By Kim Lamberty
It’s hard to find good news from Haiti. With increasing gang violence, food insecurity, and environmental degradation, families and communities are taking desperate measures. The situation is the most challenging in recent memory.
I remain convinced that our work is part of the solution, and that now is the time to double down. For us, solidarity means addressing the underlying causes of violence, food insecurity, poor governance, and migration, including extreme poverty and weak institutions. Many Haitians have simply lost hope in their ability to support themselves and their families, and so they join armed groups, send away their children, or seek a better life through migration.
Solidarity means refusing to contribute to a pattern of outside aid that enables dependence and leads to weak local institutions. Solidarity is doing the harder task of working with and supporting local partners to strengthen families and local institutions through sustainable income and livelihoods.
One way we do this is through agro-forestry programs in Gros Morne and surrounding villages. In the last quarter of 2022, 412 families planted 11,500 trees in their home gardens and fields. Our partner, the JMV agricultural center, cultivates and sells coconut, avocado, key lime, orange, coffee, and plantain trees. Sold to families at below market rates, these trees serve multiple roles of maintaining a local tree cover, reducing food insecurity, and increasing family income through sale of the fruit. Selling the tree seedlings also provides funds to support the JMV Center’s operation, strengthening their long-term sustainability.

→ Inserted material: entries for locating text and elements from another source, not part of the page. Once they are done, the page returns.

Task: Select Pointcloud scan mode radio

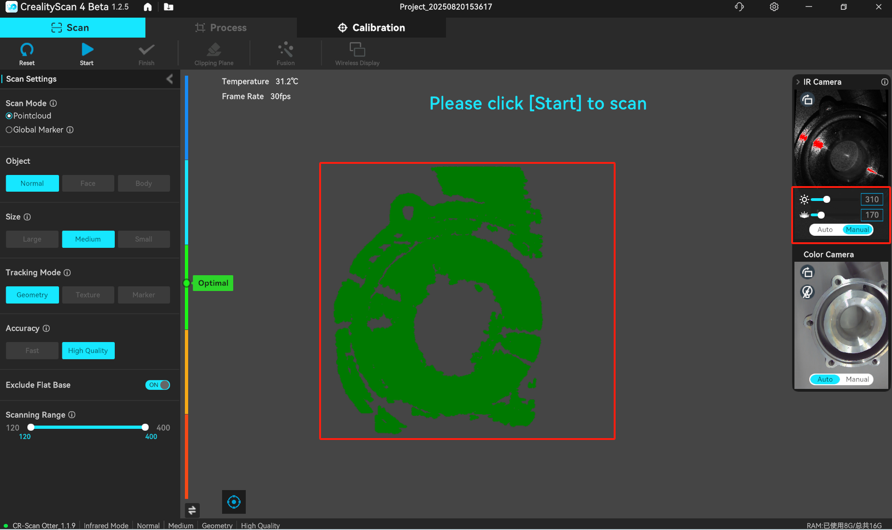Action: (9, 116)
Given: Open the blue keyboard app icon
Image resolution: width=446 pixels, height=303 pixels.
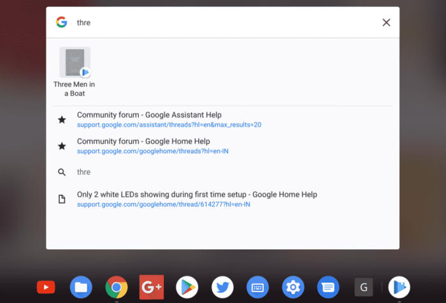Looking at the screenshot, I should tap(257, 287).
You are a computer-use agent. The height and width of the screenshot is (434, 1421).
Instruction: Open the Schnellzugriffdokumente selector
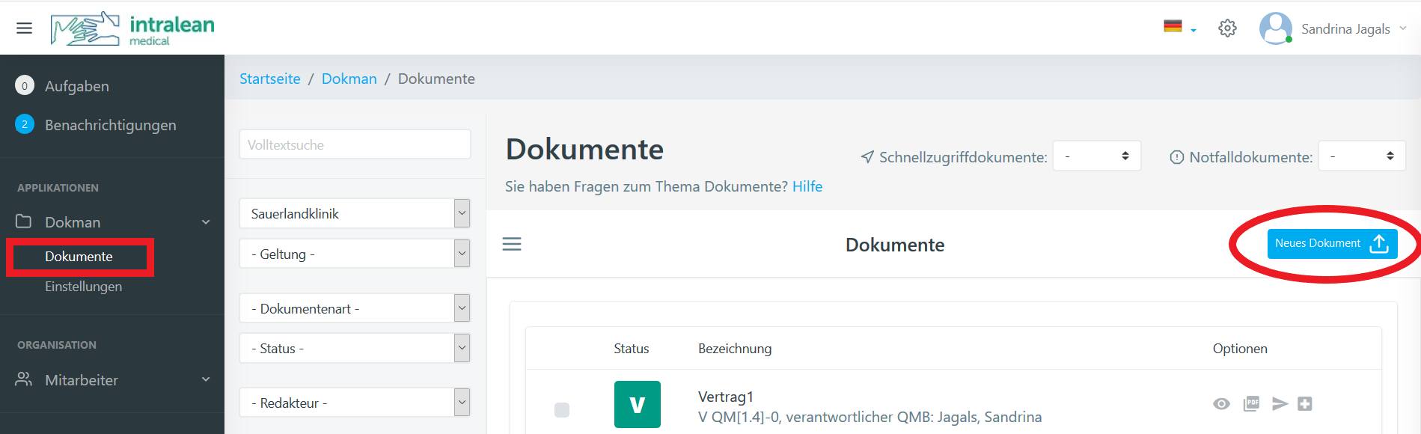(1096, 156)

The last few months of 2022 were especially difficult in Haiti. Many farmers could not take their crops to market because the roads were blocked. This meant that they lost their income from crop sales, and families who would have bought food from local farmers lost their supply. Crops are in danger of spoiling because they lack good storage solutions.
During this time of emergency, our solidarity included supporting local purchase and distribution
of meal kits for the 90 of neediest families. In the US, we collected used, in good condition, grain pro bags, a storage solution designed to reduce crop loss without the use of chemicals. We sent 350 bags to Gros Morne last week, in time to address the most acute needs. It is always better to source supplies locally; unfortunately, these bags are not available in Haiti.

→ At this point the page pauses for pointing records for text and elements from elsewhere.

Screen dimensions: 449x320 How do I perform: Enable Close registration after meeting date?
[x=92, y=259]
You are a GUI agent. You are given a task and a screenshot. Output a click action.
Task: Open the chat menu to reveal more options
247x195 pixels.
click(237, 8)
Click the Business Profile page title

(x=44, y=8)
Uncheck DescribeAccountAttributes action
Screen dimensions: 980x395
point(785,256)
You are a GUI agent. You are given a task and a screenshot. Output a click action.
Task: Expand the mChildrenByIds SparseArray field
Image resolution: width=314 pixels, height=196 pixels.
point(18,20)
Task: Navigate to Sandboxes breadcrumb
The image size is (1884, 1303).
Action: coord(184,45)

“Haiti can’t catch a break.” I cannot tell you how many times I have heard this comment over decades of working in solidarity with the people of Haiti. It does sometimes seem like it is one thing after another; however, the reality is that our government, and other outside governments, carry much blame for the chaos. We have chronicled the long history of ill-advised intervention and aid in these blogs already, and there will be more to come. Most recently, our government eliminated the mango export certification program, destroying the livelihoods of approximately 140,000 small-scale farmers. We have tried to meet with the responsible officials, to no avail.
Our country should not be surprised that folks are migrating. Anyone who sees no hope of making a living where they are, will seek to move to a place where they can. The United States contributes to creating a situation where families cannot support themselves, and then enacts restrictive immigration policies that keep them out. You can make your voice heard on policies that restrict vulnerable people from applying for asylum, by taking action here.

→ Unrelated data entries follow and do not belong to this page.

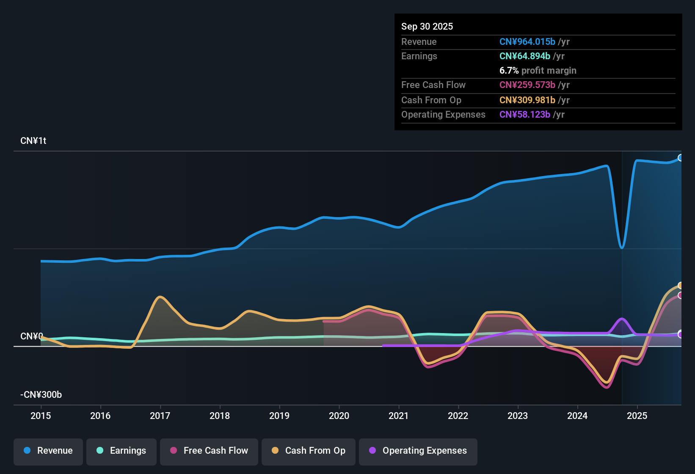Select the Free Cash Flow legend entry
The image size is (695, 474).
[209, 451]
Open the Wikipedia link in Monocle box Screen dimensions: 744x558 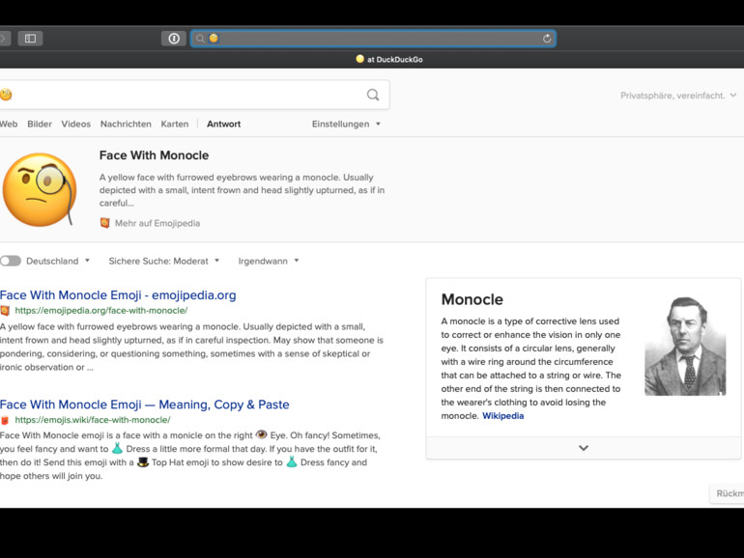tap(503, 416)
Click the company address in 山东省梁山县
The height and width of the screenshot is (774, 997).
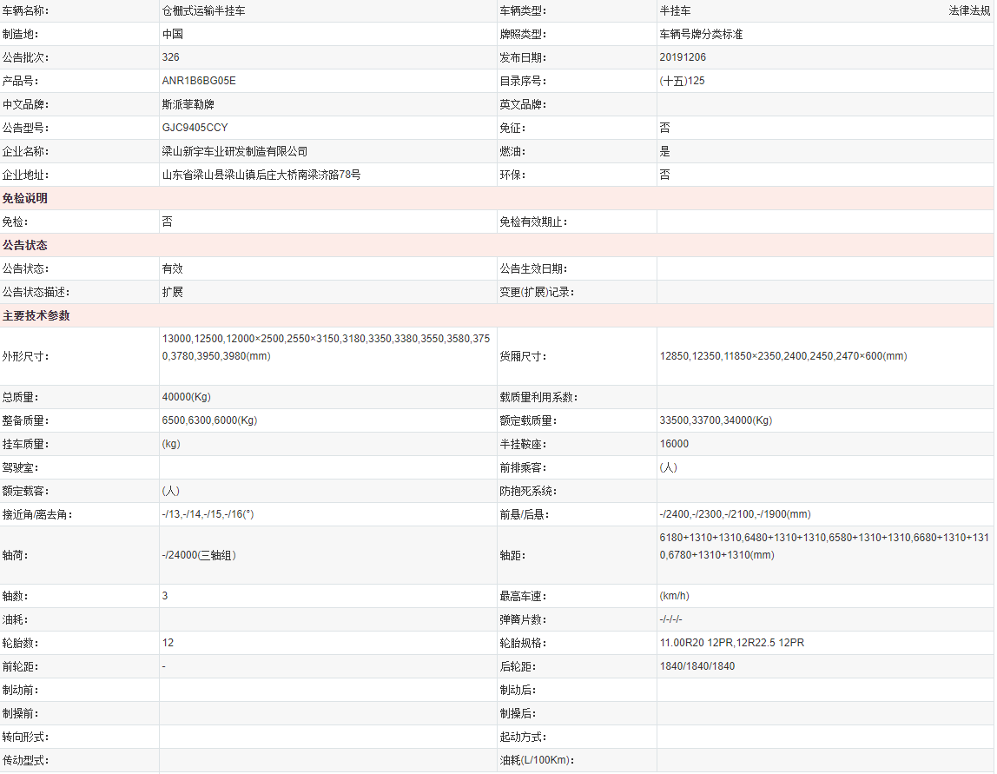pos(261,175)
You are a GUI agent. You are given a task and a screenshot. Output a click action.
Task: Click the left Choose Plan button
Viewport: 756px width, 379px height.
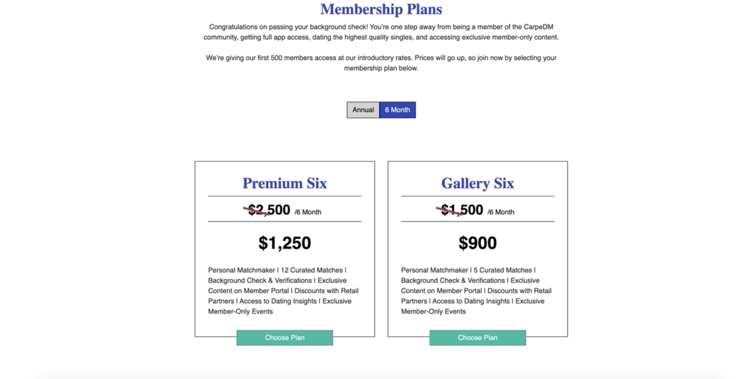point(284,337)
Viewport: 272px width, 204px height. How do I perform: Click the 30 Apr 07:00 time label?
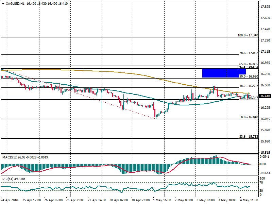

We are also responsible for a whole lot of economic injustice that keeps folks poor and vulnerable. More about that in my next blog!
We are very grateful for your support and engagement with our work.
Comments
Martha O'Brien (not verified)
Please support the humanitarian parole program. We, as a nation of immigrants, should not turn our backs on people fleeing desperate circumstances such as those in Haiti at present.
Annique Boomsma (not verified)
The situation in Haiti is desperate and very dangerous. People are fleeing because they have no choice, if they stay they will be tortured or killed. There is absolutely no future there for those who flee to our borders. The US (and France) must take responsibility for their historic role in the development of this situation and for not helping Haiti. If it was not bad enough for those to havenhoofd flee to go through the dangerous and often traumatizing journey to our southern border, Haitian people face anti-black racism on top of it both during the journey and in the immigration system.
Bonnie Driscoll (not verified)
The situation is desperate in Haiti and, we the wealthiest nation in the world, need to find a way to welcome these desperate asylum seekers into our country, not just into the border states but into all the states.